● TASK BRIEF: Pick up the news report on the WTO's fishing subsidy negotiations after its last sentence and keep writing it.

The issue of overfishing, which the World Trade Organization has been trying to tackle for 20 years now, is expected to be tackled by the global trade dispute redress body and in turn will also be able to clear doubts about its own usefulness.
No major trade agreements have been clinched by the global trade watchdog, which has 164 member countries, for years now and therefore it is critically important for the WTO to land one trade deal to maintain its credibility.
It is hoped that the WTO will be able to soon strike a global deal for reducing the widespread fishing subsidies which is considered to be the single most important factor for depletion of fish stocks globally.
The WTO itself says that a deal in this regards is imminent.
Prior to a November session when the deal is expected to be sealed, the ministerial meeting, being held virtually, “should kick us along the path towards agreement”, said WTO Director-General Ngozi Okonjo-Iweala.
However there is some scepticism among some delegates who say that there still exist differences in views about the allocation of subsidies between wealthy countries such as the European Union and those of developing countries such as India.
“Many members feel that the larger subsidisers should make larger cuts to their subsidies, given the worldwide impact of their fishing, both historical and current, whereas many developing countries feel the rules should be different for them,” said Alice Tipping from the International Institute for Sustainable Development.
An appeal for exemptions for those WTP members that take less than 2.5 per cent of the global catch of fish was proposed confidentially by African, Caribbean and Pacific countries in May. However some say that providing such an exemption would undermine the deal.

● LISTED RECORDS:
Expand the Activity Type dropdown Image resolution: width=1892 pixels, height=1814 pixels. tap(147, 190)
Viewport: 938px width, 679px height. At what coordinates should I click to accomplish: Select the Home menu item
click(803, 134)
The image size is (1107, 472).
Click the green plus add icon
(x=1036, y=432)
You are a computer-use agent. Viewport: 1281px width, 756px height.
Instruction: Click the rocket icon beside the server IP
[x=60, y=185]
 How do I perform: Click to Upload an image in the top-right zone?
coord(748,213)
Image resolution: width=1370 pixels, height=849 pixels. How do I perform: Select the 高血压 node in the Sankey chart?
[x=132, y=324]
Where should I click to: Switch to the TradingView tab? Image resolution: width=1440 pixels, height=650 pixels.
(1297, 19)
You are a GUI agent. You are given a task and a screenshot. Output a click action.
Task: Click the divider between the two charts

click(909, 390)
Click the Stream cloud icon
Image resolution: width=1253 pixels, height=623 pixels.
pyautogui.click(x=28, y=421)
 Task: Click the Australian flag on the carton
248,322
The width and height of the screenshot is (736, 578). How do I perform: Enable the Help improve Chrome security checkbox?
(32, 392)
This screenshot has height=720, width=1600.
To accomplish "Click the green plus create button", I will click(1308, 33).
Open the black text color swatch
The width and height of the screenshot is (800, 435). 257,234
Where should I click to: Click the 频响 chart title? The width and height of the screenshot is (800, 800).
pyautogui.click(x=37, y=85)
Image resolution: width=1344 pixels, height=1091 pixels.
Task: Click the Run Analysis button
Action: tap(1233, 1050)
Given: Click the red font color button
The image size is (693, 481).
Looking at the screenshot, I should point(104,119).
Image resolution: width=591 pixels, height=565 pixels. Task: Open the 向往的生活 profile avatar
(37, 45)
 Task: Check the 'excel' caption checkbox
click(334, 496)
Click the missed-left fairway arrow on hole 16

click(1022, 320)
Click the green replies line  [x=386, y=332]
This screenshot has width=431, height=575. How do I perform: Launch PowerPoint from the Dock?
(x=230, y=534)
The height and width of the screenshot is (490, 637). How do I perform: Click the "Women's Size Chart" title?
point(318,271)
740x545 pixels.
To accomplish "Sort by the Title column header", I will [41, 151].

● RESPONSE BELOW:
According to a study in 2019 by academics from universities and institutes in Canada, China and the United States, China is the single biggest subsidiser for fishing industry in the world and it accounts for 21 per cent of the $35.4 billion in subsidies that countries and trading blocs around the world, including the European Union, give away to their fishing industry for boosting fleet power annually.
That has resulted in a depletion of sustainable fish stocks that was at 90 per cent of the total in 1990 to less than 66 per cent in 2017, according to a report by the United Nations’ Food and Agriculture Organization.
Such fishing in international waters – known as the “high seas” – would not be profitable without state subsidies, claimed a study that was carried out by researchers in 2018 from the United States, Canada and Australia.
“In the waters in countries from which fleets emanate, the stocks are devastated, so they have to go elsewhere and they compete with each other,” said Daniel Pauly, a fisheries biologist at the University of British Columbia in Canada, expressing particular concern about tuna. “This is a race to the bottom.”
“This is the last chance for a deal,” said Friends of Ocean Action’s Remi Parmentier. “If not, there’s an existential crisis at the WTO.”